Хозяйка не поверила. Она уже слышала, что его расстреляли. Долго не хотела открывать, а когда открыла, испугалась еще больше: человек со знакомым голосом и знакомым лицом — но с голосом и лицом убитого — стоит в двери, весь в крови, весь в земле и глине. Глаза у него были отчаянные, и ноги не слушались — как вошел, так и сел у самой двери.
— Это я. Я живой.
Рассказал, и женщина заплакала, слушая этот рассказ.

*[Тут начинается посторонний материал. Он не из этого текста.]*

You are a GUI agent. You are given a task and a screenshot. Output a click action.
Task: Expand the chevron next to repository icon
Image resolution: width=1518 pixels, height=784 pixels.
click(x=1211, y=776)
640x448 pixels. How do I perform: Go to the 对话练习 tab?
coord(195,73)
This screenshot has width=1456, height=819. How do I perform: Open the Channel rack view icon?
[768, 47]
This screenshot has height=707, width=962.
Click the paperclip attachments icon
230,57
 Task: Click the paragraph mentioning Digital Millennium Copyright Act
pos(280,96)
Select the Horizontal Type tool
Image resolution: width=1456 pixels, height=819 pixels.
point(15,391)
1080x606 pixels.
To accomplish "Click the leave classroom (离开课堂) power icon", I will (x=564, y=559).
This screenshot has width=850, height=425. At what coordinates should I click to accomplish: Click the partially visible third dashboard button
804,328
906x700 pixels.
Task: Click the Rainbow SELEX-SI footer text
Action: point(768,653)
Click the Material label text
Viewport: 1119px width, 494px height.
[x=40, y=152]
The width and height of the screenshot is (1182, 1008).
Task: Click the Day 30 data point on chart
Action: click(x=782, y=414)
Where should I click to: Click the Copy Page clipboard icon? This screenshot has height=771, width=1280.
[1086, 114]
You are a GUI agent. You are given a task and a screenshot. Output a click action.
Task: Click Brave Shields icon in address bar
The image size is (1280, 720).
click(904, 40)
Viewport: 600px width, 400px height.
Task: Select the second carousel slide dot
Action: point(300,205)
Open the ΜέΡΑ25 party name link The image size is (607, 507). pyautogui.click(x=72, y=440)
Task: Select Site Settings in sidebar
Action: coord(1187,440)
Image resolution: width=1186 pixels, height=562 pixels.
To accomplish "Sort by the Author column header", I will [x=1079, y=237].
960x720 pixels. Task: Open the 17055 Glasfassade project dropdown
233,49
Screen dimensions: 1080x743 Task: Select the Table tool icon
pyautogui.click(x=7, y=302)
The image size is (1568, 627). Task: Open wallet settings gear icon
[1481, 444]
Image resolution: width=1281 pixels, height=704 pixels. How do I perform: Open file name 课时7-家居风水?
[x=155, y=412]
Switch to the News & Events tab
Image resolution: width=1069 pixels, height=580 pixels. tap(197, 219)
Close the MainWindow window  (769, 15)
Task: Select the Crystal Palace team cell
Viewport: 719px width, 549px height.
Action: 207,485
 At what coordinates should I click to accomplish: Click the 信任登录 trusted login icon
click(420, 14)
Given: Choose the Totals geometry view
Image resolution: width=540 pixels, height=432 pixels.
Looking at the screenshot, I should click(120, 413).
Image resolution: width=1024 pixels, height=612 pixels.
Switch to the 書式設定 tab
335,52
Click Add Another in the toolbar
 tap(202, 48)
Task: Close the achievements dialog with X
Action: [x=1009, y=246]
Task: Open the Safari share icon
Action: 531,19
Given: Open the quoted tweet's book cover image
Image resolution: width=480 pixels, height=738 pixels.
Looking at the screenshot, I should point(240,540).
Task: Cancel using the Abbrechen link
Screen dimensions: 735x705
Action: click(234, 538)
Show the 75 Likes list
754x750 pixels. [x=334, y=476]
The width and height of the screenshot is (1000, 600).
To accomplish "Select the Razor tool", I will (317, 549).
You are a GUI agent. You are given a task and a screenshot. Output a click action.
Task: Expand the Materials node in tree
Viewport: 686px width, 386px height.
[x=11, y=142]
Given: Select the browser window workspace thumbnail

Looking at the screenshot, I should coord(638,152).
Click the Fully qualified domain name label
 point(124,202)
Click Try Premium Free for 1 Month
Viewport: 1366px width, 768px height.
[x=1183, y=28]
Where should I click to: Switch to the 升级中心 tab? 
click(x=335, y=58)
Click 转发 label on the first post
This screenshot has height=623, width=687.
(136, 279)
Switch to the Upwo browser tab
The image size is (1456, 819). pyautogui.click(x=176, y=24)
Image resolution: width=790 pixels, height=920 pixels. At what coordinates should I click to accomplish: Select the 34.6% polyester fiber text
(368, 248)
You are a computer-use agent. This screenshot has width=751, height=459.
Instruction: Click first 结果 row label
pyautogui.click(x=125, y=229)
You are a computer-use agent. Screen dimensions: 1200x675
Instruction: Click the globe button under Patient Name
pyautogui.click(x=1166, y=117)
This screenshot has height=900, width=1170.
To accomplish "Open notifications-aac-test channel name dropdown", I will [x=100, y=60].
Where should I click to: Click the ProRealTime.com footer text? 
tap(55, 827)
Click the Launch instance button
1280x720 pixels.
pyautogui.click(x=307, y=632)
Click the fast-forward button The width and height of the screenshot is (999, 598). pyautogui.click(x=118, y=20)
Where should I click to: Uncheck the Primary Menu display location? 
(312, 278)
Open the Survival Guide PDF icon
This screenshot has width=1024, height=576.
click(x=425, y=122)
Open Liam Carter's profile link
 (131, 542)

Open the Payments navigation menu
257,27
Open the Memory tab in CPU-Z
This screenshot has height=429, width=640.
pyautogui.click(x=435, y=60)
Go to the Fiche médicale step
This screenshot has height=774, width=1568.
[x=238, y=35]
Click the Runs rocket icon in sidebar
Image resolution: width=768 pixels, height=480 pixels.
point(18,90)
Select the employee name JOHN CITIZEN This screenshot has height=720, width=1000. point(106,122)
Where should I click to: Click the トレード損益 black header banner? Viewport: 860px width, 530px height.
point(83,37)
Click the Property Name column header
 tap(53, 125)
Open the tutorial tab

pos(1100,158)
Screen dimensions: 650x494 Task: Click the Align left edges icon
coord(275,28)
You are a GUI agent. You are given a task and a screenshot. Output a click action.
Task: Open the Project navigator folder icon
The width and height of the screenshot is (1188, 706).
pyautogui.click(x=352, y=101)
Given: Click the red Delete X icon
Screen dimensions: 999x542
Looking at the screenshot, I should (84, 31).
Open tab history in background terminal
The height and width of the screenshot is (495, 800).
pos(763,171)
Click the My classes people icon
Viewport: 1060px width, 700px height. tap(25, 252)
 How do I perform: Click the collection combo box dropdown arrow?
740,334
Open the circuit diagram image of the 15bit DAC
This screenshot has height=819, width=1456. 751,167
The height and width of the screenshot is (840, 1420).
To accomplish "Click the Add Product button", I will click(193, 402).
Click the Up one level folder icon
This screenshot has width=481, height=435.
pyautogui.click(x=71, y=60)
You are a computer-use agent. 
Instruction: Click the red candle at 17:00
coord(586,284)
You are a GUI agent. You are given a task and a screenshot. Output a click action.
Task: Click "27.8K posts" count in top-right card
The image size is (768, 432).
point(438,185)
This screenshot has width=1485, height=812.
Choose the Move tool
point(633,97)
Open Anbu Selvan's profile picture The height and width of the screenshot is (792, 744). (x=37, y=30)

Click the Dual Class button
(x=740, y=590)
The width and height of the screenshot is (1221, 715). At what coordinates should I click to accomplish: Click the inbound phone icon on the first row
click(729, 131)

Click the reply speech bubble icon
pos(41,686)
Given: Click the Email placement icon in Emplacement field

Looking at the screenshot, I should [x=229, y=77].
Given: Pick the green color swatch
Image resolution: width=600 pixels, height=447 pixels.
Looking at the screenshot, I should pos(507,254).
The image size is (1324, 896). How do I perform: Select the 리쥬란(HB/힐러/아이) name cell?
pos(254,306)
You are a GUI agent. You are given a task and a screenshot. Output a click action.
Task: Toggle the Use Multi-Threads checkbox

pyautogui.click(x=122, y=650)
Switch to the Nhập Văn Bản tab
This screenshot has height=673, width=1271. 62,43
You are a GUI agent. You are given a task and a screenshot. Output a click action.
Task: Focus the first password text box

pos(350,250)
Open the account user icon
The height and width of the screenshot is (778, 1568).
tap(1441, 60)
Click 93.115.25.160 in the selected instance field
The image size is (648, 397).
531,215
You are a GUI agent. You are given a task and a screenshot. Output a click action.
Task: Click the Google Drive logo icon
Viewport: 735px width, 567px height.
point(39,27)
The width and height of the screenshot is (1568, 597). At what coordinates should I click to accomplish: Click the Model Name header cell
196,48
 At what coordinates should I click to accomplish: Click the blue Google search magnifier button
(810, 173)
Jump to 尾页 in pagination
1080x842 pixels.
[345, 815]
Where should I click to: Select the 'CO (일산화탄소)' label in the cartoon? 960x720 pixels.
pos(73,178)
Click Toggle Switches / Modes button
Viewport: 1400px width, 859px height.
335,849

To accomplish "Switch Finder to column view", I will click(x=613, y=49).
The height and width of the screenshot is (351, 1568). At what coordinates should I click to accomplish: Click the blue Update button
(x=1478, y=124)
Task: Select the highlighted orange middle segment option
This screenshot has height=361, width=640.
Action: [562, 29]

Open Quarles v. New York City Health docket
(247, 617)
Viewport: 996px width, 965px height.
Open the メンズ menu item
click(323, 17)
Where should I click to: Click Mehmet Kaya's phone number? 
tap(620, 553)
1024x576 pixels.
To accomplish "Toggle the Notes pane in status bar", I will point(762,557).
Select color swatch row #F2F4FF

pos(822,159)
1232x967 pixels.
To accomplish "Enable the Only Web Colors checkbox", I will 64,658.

— Ой, терпливый же ты, терпливый!
Так и звали его с той поры Терпливым.
* * *
Пока шел разговор с Терпливым, в лагере появились новые люди, судя по зеленым петлицам потрепанных шинелей, пограничники. Один прихрамывал, другой бойко прыгал на костыле: правая нога, очевидно, еще не держала его. Я видел, как, дойдя до Острого, он вытянулся, насколько позволял костыль, и, приложив руку к фуражке гражданского образца, отрапортовал:
— Товарищ заместитель командира отряда, старшина Василий Бутко прибыл после излечения.
— Садись, садись, — сказал Острый. — Рано пришел. Надо было окончательно залечить.
— У меня не скоро залечишь. Тут тоже врачи есть. А я без дела сидеть не буду.
— Ну, ладно. Идите, отдыхайте.
Я спросил у Терпливого:
— Кто такие?
— Наши. Васька Бутко — Кульгой зовут — и Николай Безрук.
— Как же он на костыле?
— Ничего, справляется, даже на заданиях бывает. Он и от немцев из концлагеря так ушел.
— А сейчас откуда?
— Из Серхова. Там у пани Михайловской лечился.
— Что это за пани? Доктор?
— Наверно. Вдова генерала, а вот заботится о народе. Многие у нас ее благодарят.
Я не стал расспрашивать больше, но чувство жалости к партизану на костылях осталось. Да, вероятно, он не сидит без дела, помогает, работает, но насчет возможности участия его в наших опасных и трудных операциях я все-таки усомнился.
* * *
Мы с Острым собирались в Езерцы. Лошади были уже готовы, когда в лагерь на рысях въехали три всадника. Еще издали услыхал я вопрос одного из них:
— Дядя Петя здесь?
Я не узнал бы его, если бы Анищенко не подсказал:
— Да ведь это Василенко!
И верно: старший лейтенант Василенко знаком нам еще по Белому озеру. Но как он изменился!..
В памяти мелькнуло: когда мы принимали бойцов Каплуна, мне бросилась в глаза странная фигура в каком-то черном долгополом сюртуке, черных брюках навыпуск и тоже черной фетровой шляпе. Что за барин времен Гоголя? Казалось, что из-под этой шляпы обязательно выглянет Хлестаков или Чичиков. А на самом деле лицо у обладателя этого старомодного костюма было простецкое — широкое и румяное. Подошел этот человек ко мне вразвалку и не по-военному доложил, а промямлил:
— Василенко я, старший лейтенант.
Меня возмутили тогда и костюм, и манеры, и тон, недаром Батя говорил, что в партизанах люди иногда разлагаются.